ACTIVITY - Without the pictures, give the entries below again exactly as written.
(RECORDS PROVIDED begins)
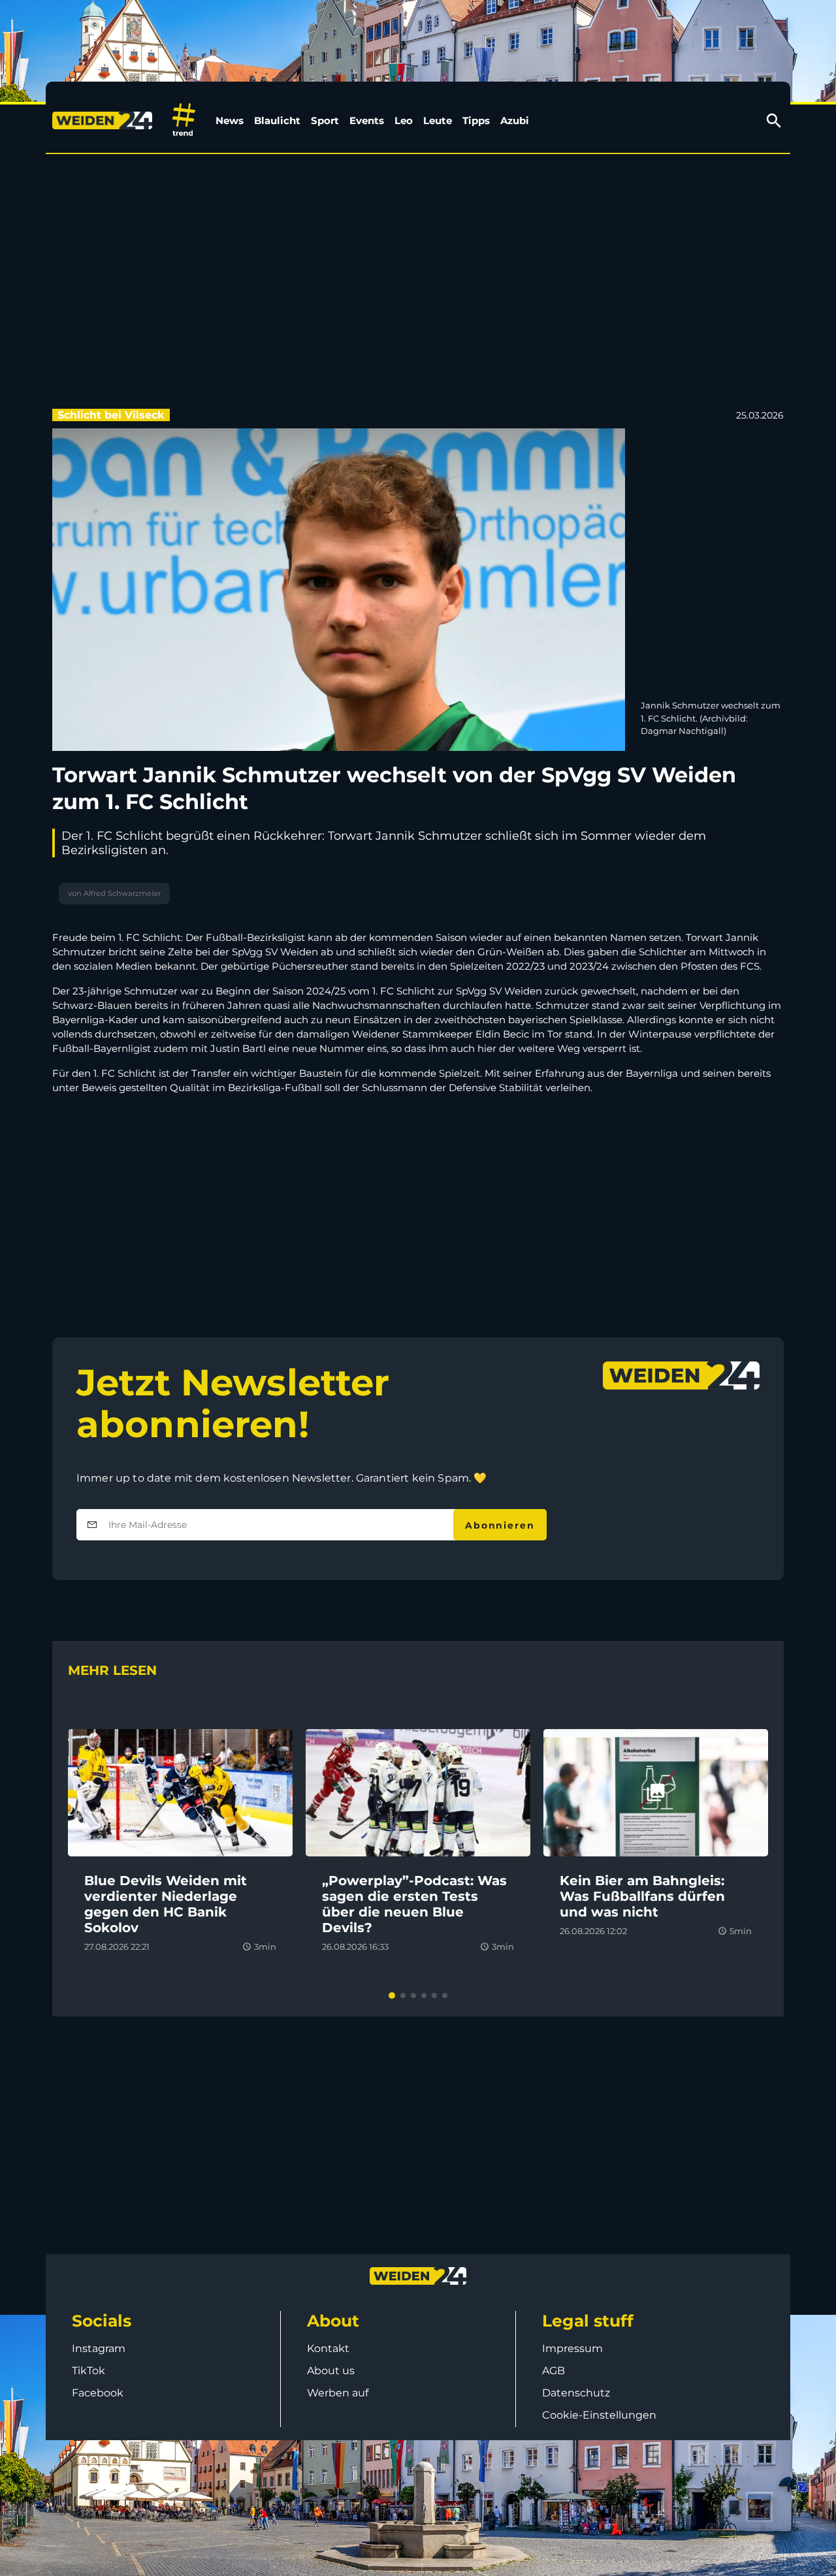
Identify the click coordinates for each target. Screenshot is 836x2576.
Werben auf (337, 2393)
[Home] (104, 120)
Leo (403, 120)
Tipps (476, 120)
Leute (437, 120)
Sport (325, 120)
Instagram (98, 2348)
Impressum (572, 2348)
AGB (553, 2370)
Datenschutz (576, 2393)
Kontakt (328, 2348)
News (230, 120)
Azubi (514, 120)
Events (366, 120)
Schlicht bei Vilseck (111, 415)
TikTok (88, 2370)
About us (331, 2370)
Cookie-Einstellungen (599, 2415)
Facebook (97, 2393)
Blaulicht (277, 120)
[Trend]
(RECORDS PROVIDED ends)
WORKED SOLUTION -
Identify the click coordinates for each target. Screenshot is 836x2576.
Werben auf (337, 2393)
[Home] (104, 120)
Leo (403, 120)
Tipps (476, 120)
Leute (437, 120)
Sport (325, 120)
Instagram (98, 2348)
Impressum (572, 2348)
AGB (553, 2370)
Datenschutz (576, 2393)
Kontakt (328, 2348)
News (230, 120)
Azubi (514, 120)
Events (366, 120)
Schlicht bei Vilseck (111, 415)
TikTok (88, 2370)
About us (331, 2370)
Cookie-Einstellungen (599, 2415)
Facebook (97, 2393)
Blaulicht (277, 120)
[Trend]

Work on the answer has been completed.